Kanada Dışişleri Bakanı Chrystia Freeland, Meksikalı mevkidaşı Luis Videgaray Caso ile görüşmesinin ertesinde yaptığı açıklamada, müzakerelerde ilerleme sağlanmasına yönelik taahhütlerini yineledi.
Müzakerelerde Kanada tarafı otomotiv sektöründe ABD menşeli parçaların kullanım oranının artırılması ve uyuşmazlıkların çözümü başlıklarında karşı öneriler sundu ve NAFTA'nın düzenli gözden geçirmelere tabi olmasını teklif etti. ABD ise otomobil parçalarının yüzdesini hesaplayan sistemde değişiklik yapılması ve tasarım, yazılım ve fikri mülkiyet gibi unsurların da araçların toplam değeri içinde kabul edilmesine yönelik Kanada'nın teklifini reddetti.
Bununla birlikte yolsuzlukla mücadele faslının kapatıldığı ve dijital ticaret, telekomünikasyon ve gümrükler gibi bazı fasılların da kapanmakta olduğu basına yansıdı. Müzakerelerin ardından ABD Ticaret Temsilcisi Robert Lighthizer de tedricen de olsa ilerleme kaydedildiğini ifade etti.
Müzakereler sürerken hukuki mekanizmalar da devrede
Müzakereler sürerken Kanada bir yandan da ikili ticarette ABD'ye karşı hukuki mekanizmalara başvurmaya ve sonuç almaya başladı.
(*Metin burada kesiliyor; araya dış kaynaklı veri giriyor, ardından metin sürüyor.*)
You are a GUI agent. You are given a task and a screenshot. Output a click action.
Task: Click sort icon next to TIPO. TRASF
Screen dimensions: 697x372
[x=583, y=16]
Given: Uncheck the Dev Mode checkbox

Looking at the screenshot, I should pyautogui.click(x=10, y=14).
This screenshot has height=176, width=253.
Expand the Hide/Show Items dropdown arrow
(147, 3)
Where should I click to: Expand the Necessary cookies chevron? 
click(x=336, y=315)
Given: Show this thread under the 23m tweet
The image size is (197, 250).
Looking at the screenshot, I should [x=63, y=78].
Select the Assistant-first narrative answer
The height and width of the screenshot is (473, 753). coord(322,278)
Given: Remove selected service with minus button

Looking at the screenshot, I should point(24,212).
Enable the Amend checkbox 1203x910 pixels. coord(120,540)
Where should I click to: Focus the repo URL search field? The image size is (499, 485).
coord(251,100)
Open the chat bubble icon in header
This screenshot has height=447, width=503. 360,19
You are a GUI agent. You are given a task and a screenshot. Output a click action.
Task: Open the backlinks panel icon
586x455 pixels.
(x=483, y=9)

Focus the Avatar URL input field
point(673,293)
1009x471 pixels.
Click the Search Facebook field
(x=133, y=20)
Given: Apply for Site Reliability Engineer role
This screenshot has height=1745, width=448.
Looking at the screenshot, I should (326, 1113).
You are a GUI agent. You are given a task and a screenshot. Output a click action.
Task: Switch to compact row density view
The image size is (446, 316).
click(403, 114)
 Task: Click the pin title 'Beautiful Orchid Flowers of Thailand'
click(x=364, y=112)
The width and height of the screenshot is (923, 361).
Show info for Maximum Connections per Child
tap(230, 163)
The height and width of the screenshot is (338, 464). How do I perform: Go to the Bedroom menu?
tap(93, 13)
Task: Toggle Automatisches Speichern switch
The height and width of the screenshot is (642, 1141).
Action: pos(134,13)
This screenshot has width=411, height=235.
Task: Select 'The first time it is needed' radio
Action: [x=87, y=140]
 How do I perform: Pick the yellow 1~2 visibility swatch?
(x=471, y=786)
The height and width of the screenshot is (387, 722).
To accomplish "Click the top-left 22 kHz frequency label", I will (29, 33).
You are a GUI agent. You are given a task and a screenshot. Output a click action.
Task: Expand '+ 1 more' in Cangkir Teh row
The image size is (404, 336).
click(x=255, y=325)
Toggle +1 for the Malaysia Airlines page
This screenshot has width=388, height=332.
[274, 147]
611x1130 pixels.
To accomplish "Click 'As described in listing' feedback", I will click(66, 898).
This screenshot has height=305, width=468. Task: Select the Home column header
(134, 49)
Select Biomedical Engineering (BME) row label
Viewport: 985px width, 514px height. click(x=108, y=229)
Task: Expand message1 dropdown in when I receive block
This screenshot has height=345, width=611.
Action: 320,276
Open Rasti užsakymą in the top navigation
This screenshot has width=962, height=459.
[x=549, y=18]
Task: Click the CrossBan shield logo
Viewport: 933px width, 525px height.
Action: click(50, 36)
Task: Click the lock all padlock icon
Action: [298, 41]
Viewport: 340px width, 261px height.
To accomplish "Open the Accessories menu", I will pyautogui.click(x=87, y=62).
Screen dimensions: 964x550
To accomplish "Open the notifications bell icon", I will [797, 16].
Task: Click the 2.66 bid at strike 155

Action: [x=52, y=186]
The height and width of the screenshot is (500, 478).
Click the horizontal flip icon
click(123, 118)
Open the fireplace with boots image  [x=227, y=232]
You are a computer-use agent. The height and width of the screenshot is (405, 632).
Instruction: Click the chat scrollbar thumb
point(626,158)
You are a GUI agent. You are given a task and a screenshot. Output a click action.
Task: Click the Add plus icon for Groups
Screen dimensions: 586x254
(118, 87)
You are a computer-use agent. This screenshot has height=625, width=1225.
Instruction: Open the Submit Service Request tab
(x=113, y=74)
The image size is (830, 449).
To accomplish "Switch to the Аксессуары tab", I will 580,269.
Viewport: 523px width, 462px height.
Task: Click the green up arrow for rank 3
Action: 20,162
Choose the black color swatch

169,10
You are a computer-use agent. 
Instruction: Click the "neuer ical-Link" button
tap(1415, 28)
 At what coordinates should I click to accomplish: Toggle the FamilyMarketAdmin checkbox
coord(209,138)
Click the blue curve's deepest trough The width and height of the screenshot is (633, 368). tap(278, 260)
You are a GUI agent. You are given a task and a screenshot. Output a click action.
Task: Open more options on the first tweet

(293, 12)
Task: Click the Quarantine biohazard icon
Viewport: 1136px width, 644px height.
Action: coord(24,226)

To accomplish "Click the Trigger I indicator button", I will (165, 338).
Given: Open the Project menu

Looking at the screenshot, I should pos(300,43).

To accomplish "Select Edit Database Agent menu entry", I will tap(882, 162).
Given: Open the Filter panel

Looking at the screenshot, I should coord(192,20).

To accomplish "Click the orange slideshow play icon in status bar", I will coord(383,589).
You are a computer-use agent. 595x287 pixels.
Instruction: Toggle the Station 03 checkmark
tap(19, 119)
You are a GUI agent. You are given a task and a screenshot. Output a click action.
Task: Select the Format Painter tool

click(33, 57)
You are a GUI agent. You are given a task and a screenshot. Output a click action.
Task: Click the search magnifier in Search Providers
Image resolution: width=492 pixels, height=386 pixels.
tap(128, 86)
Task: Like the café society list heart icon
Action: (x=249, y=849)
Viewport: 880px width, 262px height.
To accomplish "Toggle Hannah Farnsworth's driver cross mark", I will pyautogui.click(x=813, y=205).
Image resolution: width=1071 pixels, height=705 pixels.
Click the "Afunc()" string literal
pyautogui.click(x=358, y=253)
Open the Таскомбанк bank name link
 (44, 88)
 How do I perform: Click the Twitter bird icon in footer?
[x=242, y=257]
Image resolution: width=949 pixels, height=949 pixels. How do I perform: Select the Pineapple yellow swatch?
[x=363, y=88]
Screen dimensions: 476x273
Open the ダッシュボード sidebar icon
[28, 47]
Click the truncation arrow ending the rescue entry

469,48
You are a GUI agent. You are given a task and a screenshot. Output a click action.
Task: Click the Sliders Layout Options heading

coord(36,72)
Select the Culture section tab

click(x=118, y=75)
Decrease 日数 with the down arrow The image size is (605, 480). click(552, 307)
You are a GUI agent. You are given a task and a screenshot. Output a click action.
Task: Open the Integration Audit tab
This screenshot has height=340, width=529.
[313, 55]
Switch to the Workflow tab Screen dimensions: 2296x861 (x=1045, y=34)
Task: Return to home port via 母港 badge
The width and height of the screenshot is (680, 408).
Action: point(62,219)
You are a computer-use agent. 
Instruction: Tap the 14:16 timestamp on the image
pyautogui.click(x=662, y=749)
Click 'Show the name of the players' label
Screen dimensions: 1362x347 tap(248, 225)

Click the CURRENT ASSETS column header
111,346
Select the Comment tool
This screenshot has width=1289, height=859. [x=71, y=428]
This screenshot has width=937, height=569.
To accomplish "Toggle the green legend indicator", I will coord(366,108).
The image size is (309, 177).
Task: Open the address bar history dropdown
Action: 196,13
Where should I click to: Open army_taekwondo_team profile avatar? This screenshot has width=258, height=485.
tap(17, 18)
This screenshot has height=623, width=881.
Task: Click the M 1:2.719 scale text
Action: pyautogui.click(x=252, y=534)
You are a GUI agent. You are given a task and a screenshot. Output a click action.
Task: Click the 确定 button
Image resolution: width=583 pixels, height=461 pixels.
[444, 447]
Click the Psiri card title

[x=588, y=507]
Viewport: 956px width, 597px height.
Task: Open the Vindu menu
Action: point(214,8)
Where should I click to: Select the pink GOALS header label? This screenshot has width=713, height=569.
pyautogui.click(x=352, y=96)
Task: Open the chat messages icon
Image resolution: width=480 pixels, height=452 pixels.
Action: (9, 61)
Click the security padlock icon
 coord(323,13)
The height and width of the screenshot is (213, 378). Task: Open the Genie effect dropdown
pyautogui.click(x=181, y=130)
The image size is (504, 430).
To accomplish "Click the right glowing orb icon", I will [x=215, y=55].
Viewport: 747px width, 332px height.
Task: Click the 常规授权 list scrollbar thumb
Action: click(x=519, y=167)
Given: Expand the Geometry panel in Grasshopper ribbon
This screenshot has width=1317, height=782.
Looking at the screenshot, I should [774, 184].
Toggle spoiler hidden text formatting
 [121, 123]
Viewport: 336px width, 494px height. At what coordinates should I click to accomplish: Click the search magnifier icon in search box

Firmalarına haksız biçimde anti-damping ve telafi edici vergi uygulandığı iddiasıyla Dünya Ticaret Örgütü (DTÖ) nezdinde ABD'ye karşı yasal süreç başlatan Kanada, kereste ihracatına karşı ABD tarafından uygulamaya konulan ilave vergilere de NAFTA kapsamında itirazda bulundu.
Kanada'nın son başvuruları ile ABD tarafından anti-damping ve ilave vergilerin haksız biçimde uygulandığı ve DTÖ kurallarını ihlal edildiği iddiasıyla geçtiğimiz 20 yılda DTÖ nezdinde yaptığı uyuşmazlık başvurularının sayısının 200'e yaklaşmış oldu.
ABD Ticaret Bakanlığı'nın merkezi Montreal'de bulunan dev uçak üreticisi Bombardier'in ABD'ye yolcu uçağı satışlarına yüzde 300 ek vergi uygulanmasına yönelik kararının ABD Uluslararası Ticaret Komisyonu tarafından iptal edilmesi de önemli bir gelişme oldu. Kararda Bombardier'in bu meselenin başından bu yana savunduğu görüşe hak verildi ve C-Serisi uçak satışının şikayette bulunan Boeing şirketine bir zarar vermediğine hükmedildi. Boeing'in kararı temyize götürmesinin beklendiği kaydedildi.
ABD ile Kanada arasında, ABD Başkanı Donald Trump'ın korumacı ekonomi politikalarının yarattığı en büyük uyuşmazlık konularından birisinin ABD yargısı tarafından Kanada lehine sonuçlandırılmış olması, önümüzdeki döneme yansımaları olabilecek ciddi bir gelişme olarak ortaya çıktı.
Kanada’nın yeni arayışları
Diğer taraftan Kanada’nın, 2017 Kasım ayında imzalamaktan çekindiği, Trans-Pasifik Ortaklığı Anlaşması'na (Comprehensive and Progressive Agreement for Trans-Pacific Partnership-CPTPP) katılması da bu süreçte öne çıkan bir gelişme olarak kayıtlara girdi.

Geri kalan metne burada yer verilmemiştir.